- **YOUR TASK**:
For the entries below, the expected answer is the line with "4.5 (283, 92)", the line with "Subscribe (336, 1731)", and every line between them, exactly as written, and nothing more.

- **Records excerpted from a collection**:
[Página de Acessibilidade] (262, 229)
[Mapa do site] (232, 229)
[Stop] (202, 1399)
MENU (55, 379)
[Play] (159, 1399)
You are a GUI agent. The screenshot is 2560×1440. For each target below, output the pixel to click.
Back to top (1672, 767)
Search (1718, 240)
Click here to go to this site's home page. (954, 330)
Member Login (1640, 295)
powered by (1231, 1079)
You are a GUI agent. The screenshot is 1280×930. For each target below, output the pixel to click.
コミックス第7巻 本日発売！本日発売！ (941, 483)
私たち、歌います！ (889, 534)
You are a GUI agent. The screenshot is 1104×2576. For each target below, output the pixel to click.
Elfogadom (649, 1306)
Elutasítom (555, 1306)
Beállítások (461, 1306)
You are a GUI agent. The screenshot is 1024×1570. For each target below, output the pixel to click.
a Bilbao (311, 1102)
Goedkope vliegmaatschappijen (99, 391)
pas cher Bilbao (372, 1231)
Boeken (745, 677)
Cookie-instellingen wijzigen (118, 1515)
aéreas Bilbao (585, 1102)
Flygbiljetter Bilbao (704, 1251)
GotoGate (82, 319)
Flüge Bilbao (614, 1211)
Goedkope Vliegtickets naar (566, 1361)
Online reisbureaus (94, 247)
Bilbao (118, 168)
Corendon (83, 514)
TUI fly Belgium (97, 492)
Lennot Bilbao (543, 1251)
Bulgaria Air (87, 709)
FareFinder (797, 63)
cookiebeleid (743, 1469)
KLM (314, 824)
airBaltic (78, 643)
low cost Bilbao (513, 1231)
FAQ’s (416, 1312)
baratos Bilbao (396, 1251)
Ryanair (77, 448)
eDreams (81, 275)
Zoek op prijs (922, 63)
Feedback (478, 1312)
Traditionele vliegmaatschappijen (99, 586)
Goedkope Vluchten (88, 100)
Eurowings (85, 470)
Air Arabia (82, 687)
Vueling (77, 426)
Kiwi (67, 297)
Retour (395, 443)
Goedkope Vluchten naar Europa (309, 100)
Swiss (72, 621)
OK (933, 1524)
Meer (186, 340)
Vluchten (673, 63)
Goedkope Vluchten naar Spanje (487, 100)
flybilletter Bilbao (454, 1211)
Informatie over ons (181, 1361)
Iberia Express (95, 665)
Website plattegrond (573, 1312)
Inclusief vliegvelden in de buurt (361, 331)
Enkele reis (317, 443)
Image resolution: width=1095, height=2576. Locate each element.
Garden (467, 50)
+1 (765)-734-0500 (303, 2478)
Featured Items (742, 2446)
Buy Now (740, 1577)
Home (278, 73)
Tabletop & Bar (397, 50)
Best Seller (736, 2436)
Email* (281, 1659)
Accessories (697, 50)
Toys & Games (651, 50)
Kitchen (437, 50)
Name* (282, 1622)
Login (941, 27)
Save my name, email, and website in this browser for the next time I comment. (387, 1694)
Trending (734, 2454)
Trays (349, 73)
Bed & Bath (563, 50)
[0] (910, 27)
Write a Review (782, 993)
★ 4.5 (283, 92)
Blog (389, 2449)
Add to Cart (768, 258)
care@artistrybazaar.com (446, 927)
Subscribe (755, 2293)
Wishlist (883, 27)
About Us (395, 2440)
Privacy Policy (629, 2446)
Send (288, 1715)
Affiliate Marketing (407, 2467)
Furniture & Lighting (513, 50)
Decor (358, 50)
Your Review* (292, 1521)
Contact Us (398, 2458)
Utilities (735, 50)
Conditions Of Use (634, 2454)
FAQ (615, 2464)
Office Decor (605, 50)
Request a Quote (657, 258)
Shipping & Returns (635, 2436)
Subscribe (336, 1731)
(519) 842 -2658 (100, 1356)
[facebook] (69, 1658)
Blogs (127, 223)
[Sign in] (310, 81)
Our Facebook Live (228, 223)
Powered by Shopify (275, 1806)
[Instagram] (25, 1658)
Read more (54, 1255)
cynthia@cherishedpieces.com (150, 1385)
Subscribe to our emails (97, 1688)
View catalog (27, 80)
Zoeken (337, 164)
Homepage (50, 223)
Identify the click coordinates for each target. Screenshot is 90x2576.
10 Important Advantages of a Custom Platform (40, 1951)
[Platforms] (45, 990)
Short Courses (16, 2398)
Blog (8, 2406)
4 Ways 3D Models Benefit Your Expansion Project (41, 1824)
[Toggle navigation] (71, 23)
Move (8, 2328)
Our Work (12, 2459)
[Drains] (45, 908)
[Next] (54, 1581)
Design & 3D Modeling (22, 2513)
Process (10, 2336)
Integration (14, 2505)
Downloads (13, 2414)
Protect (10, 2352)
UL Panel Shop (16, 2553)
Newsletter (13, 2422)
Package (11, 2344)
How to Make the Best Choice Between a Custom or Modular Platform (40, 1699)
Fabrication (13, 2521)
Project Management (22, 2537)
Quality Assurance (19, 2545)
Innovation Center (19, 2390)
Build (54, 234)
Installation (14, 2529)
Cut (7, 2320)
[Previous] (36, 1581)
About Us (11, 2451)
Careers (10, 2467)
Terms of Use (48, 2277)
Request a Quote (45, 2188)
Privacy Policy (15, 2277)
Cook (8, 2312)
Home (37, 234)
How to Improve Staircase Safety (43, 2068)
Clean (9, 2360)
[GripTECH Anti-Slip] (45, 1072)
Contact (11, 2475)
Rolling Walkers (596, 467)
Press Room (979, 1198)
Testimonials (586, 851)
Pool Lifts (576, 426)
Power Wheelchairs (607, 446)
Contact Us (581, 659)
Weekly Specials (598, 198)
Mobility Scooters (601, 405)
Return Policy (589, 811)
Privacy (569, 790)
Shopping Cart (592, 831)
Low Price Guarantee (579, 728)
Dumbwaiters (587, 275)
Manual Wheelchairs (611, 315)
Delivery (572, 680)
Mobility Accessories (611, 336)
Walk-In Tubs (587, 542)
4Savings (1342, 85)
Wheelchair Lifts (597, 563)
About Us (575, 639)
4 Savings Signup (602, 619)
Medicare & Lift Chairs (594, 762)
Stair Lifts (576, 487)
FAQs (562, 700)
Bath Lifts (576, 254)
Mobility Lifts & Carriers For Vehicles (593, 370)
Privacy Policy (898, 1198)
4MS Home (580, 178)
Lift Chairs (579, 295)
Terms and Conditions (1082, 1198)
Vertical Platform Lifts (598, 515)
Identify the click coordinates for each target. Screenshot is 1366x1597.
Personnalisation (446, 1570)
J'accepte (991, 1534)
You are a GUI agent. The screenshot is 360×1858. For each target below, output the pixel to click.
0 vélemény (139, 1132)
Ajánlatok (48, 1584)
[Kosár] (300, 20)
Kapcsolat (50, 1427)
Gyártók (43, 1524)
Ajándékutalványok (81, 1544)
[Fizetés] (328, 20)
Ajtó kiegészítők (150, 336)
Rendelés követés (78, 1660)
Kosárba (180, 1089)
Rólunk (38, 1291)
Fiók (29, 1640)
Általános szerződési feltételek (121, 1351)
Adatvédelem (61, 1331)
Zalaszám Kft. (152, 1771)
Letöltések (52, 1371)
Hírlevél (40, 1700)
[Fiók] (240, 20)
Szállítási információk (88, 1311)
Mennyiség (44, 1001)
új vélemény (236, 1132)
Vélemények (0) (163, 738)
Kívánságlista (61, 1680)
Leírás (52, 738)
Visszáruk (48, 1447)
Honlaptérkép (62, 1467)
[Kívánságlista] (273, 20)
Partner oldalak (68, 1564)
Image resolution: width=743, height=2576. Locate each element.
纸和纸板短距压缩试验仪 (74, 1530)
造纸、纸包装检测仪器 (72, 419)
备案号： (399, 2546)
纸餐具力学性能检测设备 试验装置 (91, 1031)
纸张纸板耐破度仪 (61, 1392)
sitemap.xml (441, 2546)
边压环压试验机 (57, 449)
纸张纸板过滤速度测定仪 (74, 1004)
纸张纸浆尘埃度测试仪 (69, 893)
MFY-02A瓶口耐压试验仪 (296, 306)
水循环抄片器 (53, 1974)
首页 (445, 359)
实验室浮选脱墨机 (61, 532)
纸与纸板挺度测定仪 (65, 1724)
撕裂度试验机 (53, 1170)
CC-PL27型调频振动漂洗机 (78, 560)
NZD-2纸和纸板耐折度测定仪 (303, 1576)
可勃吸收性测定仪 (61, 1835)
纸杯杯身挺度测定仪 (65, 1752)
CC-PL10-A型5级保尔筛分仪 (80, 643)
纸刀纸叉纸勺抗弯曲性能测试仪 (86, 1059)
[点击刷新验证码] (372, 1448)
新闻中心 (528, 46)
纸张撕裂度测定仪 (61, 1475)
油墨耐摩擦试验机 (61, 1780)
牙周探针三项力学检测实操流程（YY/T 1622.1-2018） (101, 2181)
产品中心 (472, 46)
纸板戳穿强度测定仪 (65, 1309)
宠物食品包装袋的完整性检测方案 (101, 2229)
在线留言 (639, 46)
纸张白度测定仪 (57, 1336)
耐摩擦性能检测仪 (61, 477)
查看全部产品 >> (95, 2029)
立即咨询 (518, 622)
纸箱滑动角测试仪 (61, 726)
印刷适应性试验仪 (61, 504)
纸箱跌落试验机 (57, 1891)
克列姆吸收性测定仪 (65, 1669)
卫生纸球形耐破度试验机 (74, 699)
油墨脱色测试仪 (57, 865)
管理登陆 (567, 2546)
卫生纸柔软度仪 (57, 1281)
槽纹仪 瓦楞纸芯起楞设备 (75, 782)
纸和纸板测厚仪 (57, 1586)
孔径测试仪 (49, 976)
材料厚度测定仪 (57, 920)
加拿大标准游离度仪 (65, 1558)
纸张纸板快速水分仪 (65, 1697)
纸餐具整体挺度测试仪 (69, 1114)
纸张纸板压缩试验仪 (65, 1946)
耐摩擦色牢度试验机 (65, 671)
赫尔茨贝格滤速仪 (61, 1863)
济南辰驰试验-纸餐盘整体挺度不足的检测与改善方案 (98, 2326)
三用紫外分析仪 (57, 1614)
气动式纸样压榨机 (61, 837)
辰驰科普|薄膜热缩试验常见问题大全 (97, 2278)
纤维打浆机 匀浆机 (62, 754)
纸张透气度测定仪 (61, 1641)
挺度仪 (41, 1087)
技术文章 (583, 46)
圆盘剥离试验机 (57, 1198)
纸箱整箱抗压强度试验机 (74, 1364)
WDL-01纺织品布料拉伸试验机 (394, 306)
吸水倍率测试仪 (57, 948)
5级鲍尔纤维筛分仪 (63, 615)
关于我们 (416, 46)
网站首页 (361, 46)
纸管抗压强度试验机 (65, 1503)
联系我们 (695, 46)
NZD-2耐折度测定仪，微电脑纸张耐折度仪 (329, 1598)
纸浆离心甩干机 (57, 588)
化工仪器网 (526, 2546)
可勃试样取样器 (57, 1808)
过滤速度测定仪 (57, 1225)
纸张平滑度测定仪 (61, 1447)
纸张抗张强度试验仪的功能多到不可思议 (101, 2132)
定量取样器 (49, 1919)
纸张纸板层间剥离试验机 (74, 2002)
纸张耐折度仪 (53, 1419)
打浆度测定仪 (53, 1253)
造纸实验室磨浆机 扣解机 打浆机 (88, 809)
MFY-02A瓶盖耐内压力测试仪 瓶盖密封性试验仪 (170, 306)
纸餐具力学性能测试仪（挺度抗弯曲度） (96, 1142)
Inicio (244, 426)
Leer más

- **RESULT**:
★ 4.5 (283, 92)
Blog (389, 2449)
Add to Cart (768, 258)
care@artistrybazaar.com (446, 927)
Subscribe (755, 2293)
Wishlist (883, 27)
About Us (395, 2440)
Privacy Policy (629, 2446)
Send (288, 1715)
Affiliate Marketing (407, 2467)
Furniture & Lighting (513, 50)
Decor (358, 50)
Your Review* (292, 1521)
Contact Us (398, 2458)
Utilities (735, 50)
Conditions Of Use (634, 2454)
FAQ (615, 2464)
Office Decor (605, 50)
Request a Quote (657, 258)
Shipping & Returns (635, 2436)
Subscribe (336, 1731)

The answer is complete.